[Collected data]
^^^^^^^^

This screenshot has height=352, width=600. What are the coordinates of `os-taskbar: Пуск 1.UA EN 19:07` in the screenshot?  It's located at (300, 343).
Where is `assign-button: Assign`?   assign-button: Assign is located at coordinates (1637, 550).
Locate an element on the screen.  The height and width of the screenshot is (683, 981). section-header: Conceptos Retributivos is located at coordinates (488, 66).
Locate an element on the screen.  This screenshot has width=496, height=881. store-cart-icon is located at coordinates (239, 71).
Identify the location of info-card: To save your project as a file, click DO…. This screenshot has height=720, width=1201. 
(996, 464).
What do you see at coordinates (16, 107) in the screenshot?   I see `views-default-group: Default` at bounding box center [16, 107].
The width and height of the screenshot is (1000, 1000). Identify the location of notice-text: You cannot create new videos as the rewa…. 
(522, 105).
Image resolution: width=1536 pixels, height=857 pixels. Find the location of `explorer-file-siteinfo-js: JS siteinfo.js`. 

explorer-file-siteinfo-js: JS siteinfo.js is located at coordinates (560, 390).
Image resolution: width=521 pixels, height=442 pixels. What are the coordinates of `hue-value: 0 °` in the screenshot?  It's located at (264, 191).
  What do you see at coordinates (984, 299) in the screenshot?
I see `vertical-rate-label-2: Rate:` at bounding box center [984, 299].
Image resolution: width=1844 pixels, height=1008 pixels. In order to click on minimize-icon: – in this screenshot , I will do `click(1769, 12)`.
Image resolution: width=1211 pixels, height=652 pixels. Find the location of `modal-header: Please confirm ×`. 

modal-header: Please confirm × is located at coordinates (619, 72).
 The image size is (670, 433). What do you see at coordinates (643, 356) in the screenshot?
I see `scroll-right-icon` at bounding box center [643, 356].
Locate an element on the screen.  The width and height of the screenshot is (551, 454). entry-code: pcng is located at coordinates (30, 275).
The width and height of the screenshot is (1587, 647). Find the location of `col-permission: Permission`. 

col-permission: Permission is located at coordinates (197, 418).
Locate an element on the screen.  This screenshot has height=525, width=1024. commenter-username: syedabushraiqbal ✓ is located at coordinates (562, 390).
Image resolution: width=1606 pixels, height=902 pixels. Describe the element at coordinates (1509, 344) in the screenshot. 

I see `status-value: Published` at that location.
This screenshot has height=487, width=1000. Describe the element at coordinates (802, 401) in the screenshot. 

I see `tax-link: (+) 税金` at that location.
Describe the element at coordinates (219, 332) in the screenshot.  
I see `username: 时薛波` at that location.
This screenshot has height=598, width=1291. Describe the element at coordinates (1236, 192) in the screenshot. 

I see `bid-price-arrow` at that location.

^^^^^^^^

**EXERCISE**: Format every row above as a numbered list, dropping any blank lines.

**ANSWER FOR THE TASK**:
1. This screenshot has height=352, width=600. What are the coordinates of `os-taskbar: Пуск 1.UA EN 19:07` in the screenshot?  It's located at (300, 343).
2. Where is `assign-button: Assign`?   assign-button: Assign is located at coordinates (1637, 550).
3. Locate an element on the screen.  The height and width of the screenshot is (683, 981). section-header: Conceptos Retributivos is located at coordinates (488, 66).
4. Locate an element on the screen.  This screenshot has width=496, height=881. store-cart-icon is located at coordinates (239, 71).
5. Identify the location of info-card: To save your project as a file, click DO…. This screenshot has height=720, width=1201. 
6. (996, 464).
7. What do you see at coordinates (16, 107) in the screenshot?   I see `views-default-group: Default` at bounding box center [16, 107].
8. The width and height of the screenshot is (1000, 1000). Identify the location of notice-text: You cannot create new videos as the rewa…. 
9. (522, 105).
10. Image resolution: width=1536 pixels, height=857 pixels. Find the location of `explorer-file-siteinfo-js: JS siteinfo.js`. 
11. explorer-file-siteinfo-js: JS siteinfo.js is located at coordinates (560, 390).
12. Image resolution: width=521 pixels, height=442 pixels. What are the coordinates of `hue-value: 0 °` in the screenshot?  It's located at (264, 191).
13.   What do you see at coordinates (984, 299) in the screenshot?
14. I see `vertical-rate-label-2: Rate:` at bounding box center [984, 299].
15. Image resolution: width=1844 pixels, height=1008 pixels. In order to click on minimize-icon: – in this screenshot , I will do `click(1769, 12)`.
16. Image resolution: width=1211 pixels, height=652 pixels. Find the location of `modal-header: Please confirm ×`. 
17. modal-header: Please confirm × is located at coordinates (619, 72).
18.  The image size is (670, 433). What do you see at coordinates (643, 356) in the screenshot?
19. I see `scroll-right-icon` at bounding box center [643, 356].
20. Locate an element on the screen.  The width and height of the screenshot is (551, 454). entry-code: pcng is located at coordinates (30, 275).
21. The width and height of the screenshot is (1587, 647). Find the location of `col-permission: Permission`. 
22. col-permission: Permission is located at coordinates (197, 418).
23. Locate an element on the screen.  This screenshot has height=525, width=1024. commenter-username: syedabushraiqbal ✓ is located at coordinates (562, 390).
24. Image resolution: width=1606 pixels, height=902 pixels. Describe the element at coordinates (1509, 344) in the screenshot. 
25. I see `status-value: Published` at that location.
26. This screenshot has height=487, width=1000. Describe the element at coordinates (802, 401) in the screenshot. 
27. I see `tax-link: (+) 税金` at that location.
28. Describe the element at coordinates (219, 332) in the screenshot.  
29. I see `username: 时薛波` at that location.
30. This screenshot has height=598, width=1291. Describe the element at coordinates (1236, 192) in the screenshot. 
31. I see `bid-price-arrow` at that location.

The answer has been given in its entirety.